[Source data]
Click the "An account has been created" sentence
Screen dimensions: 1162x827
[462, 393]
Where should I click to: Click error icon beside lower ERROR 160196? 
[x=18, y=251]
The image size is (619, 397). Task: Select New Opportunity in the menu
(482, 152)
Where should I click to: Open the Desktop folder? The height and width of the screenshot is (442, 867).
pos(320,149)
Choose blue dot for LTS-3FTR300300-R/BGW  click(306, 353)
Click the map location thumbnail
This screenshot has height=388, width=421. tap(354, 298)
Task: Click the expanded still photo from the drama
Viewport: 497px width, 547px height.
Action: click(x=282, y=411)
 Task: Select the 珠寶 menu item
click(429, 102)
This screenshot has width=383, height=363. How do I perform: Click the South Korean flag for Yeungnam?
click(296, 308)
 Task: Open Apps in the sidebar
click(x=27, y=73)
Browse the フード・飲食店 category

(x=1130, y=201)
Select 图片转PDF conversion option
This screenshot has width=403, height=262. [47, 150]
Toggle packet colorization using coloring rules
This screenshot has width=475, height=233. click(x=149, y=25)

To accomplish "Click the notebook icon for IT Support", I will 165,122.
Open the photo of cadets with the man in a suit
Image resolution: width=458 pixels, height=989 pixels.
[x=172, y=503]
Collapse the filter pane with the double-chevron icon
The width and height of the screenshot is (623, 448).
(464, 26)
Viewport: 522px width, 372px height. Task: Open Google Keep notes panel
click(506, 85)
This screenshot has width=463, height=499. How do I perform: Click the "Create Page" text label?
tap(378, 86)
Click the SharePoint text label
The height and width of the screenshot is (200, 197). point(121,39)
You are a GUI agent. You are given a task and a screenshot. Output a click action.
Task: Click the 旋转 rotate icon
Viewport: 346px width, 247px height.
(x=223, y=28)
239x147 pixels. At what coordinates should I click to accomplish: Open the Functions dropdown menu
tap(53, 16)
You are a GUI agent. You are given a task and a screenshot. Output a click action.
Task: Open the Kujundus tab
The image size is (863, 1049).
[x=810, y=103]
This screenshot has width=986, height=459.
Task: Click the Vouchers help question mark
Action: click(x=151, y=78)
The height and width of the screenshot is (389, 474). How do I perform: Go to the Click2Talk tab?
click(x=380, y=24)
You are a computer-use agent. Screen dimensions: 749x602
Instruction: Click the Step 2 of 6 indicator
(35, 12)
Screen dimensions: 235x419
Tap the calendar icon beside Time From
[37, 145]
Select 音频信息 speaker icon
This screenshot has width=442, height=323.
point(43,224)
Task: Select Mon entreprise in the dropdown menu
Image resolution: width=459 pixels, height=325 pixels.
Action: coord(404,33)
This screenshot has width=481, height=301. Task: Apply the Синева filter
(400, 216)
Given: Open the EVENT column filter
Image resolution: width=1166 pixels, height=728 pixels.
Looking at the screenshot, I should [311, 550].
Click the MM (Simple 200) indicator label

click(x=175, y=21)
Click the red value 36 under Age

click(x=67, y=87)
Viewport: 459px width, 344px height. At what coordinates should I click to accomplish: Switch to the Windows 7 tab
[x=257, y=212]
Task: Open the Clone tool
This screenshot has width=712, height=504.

Task goal -> The answer is the line with "Image resolution: width=459" plus every line after it, printed exactly as they appear above.

Expected answer ->
Image resolution: width=459 pixels, height=325 pixels.
Action: coord(404,33)
This screenshot has width=481, height=301. Task: Apply the Синева filter
(400, 216)
Given: Open the EVENT column filter
Image resolution: width=1166 pixels, height=728 pixels.
Looking at the screenshot, I should [311, 550].
Click the MM (Simple 200) indicator label

click(x=175, y=21)
Click the red value 36 under Age

click(x=67, y=87)
Viewport: 459px width, 344px height. At what coordinates should I click to accomplish: Switch to the Windows 7 tab
[x=257, y=212]
Task: Open the Clone tool
This screenshot has width=712, height=504.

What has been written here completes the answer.